In a previous start-up I worked for, hiring was done haphazardly. At Mint.com, I’ve had very rigorous hiring. We use a technique called Topgrading, which reveals patterns in behavior. In the history of Mint, I’ve only fired two people and one left voluntarily. – Aaron Patzer, Founder and Owner (until Mint.com sold to Intuit)

Mint.com

MINT.COM (40 EMPLOYEES, GLOBAL CUSTOMERS)

Industry: Personal Finance Applications

Highlights:

  • “Do it yourself” Topgrading successful
  • Start up with Topgrading — 90% of people hired turned out to be A Players
  • Topgraded business sold after 2 years for $170 million

“Do it Yourself” Topgrader Makes $170 MILLION

Meet Aaron Patzer, founder of Mint.com, and only 28 years old, who just sold his company to Intuit in 2010 for a cool $170 million.  I read that he attributed some of his success by using Topgrading methods.  So I called Aaron, and here’s a brief version of his story:

Aaron grew up in Indiana, got into computers at age six, paid for school by designing Web sites starting at age 16, graduated Duke University in computer sciences and electrical engineering, dropped out of a Ph.D. program at Princeton and received a MSEE instead.

He joined IBM, got three patents on Play Station and quit because IBM seemed to promote people on the basis of seniority and Aaron guessed he would not have a fun job for more than a decade.  He joined a start up writing code, and soon he was interviewing candidates on the phone.

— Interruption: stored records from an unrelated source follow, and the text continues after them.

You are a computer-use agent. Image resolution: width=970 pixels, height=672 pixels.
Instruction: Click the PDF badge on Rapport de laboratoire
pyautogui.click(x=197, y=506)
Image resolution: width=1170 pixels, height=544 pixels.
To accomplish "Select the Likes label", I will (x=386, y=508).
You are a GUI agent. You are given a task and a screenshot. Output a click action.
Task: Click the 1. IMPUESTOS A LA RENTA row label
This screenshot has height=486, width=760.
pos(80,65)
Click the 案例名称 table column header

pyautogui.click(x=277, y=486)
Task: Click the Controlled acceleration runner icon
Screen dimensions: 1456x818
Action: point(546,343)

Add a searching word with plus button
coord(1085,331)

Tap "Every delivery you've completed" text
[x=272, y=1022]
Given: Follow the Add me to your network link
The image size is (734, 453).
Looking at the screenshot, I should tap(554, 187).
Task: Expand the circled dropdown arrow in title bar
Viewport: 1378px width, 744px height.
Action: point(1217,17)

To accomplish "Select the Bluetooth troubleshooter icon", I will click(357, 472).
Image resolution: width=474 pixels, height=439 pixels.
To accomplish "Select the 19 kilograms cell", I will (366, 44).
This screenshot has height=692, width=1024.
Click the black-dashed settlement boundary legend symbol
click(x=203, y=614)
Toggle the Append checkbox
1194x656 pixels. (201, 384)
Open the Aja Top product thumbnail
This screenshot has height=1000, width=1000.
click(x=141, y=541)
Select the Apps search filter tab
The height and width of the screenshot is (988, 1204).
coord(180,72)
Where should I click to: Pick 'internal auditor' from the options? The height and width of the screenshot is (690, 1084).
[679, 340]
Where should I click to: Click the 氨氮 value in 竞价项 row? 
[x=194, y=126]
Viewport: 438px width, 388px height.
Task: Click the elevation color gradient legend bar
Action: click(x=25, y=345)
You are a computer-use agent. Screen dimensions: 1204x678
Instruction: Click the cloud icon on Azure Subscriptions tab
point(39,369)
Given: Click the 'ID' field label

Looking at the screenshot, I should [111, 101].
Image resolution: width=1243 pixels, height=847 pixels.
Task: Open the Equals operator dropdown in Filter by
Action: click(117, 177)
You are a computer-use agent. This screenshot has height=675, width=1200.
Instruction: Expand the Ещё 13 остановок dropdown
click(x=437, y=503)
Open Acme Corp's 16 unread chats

With about a 600 IQ, Aaron wasn’t satisfied with his interviewing skills, and he picked up the 2005 version of Topgrading:  How Companies Win by Hiring, Coaching, and Keeping the Best People.  I suspect he memorized the book and particularly the Topgrading Interview Guide.  He asked the questions about education years and then investigated a person’s career by asking about – for EVERY job – successes, failures, bosses (“I figured if a candidate’s last 3 bosses were jerks, I’d be one to hire him.”), boss appraisals, and reasons for leaving.  Aaron “got it,” the power of gleaning patterns and the importance of asking “why?” 1,000 times.  He used the TORC (Threat of Reference Check) Technique and asked finalists to arrange reference calls with past bosses.

Aaron says Topgrading is “the best business book I’ve read,” although he says the first part included name dropping with famous Topgraders, and too much “selling” of Topgrading.  (Aaron’s viewpoint caused me to downplay Global 100 Topgraders in my next book!)  He instructed his managers to read the practical advice.

Back to his success story.  At age 25, Aaron was working 75 hours per week and frustrated with the additional hours necessary to manage his personal finances using Money or Quicken.  The bolt of lightning struck – he’d create the best personal finance software.  So he did it, he launched Mint.com, with occasional self-doubts.  After all, he was attacking Microsoft and Intuit with no business experience, no leadership experience, no knowledge of Java Web services, and, by the way, no money.  Ahh, but he already knew how to hire A Players. Google Mint.com to see details of his business, videos of how someone can enter a few super-secure credit card and bank accounts in 6 minutes and immediately begin saving money and time.  And it’s free.

So, at 26 years of age Aaron stared hiring people for Mint.com, and now he had 40 employees at the time he sold it to Intuit, where he heads their personal finance division.

How did he Topgrade Mint.com?  He used the Topgrading hiring methods, with a few tweaks to really, really zero in to be sure he wouldn’t make a mistake.  For example, he asked engineers general questions about their methods to determine if they are so customer service oriented that they sit with users and note any frustration.  And what was his track record?  Four mis-hires out of 40.  Not bad!  A couple of others quit for good reasons – a dad died and another of Aaron’s employees returned to Asia to take over the family business.  Looks like a 90% success record, with successful hires not just “okay,” but true high performers.  As Aaron put it, “I don’t think Mint.com would have succeeded without my Topgrading and having only a few mis-hires.”

Aaron Patzer makes assembling a team of outstanding performers look easy.  He just got the book and became a “do it yourself” Topgrader, without even attending one of our Topgrading Workshops.  (Imagine that!).  He didn’t happen to mention one small factor that actually does make Topgrading “easy” – he’s clearly an A Player!

Aaron stayed with Intuit, is Vice President Product Development, and is continuing to use Topgrading methods with his new team.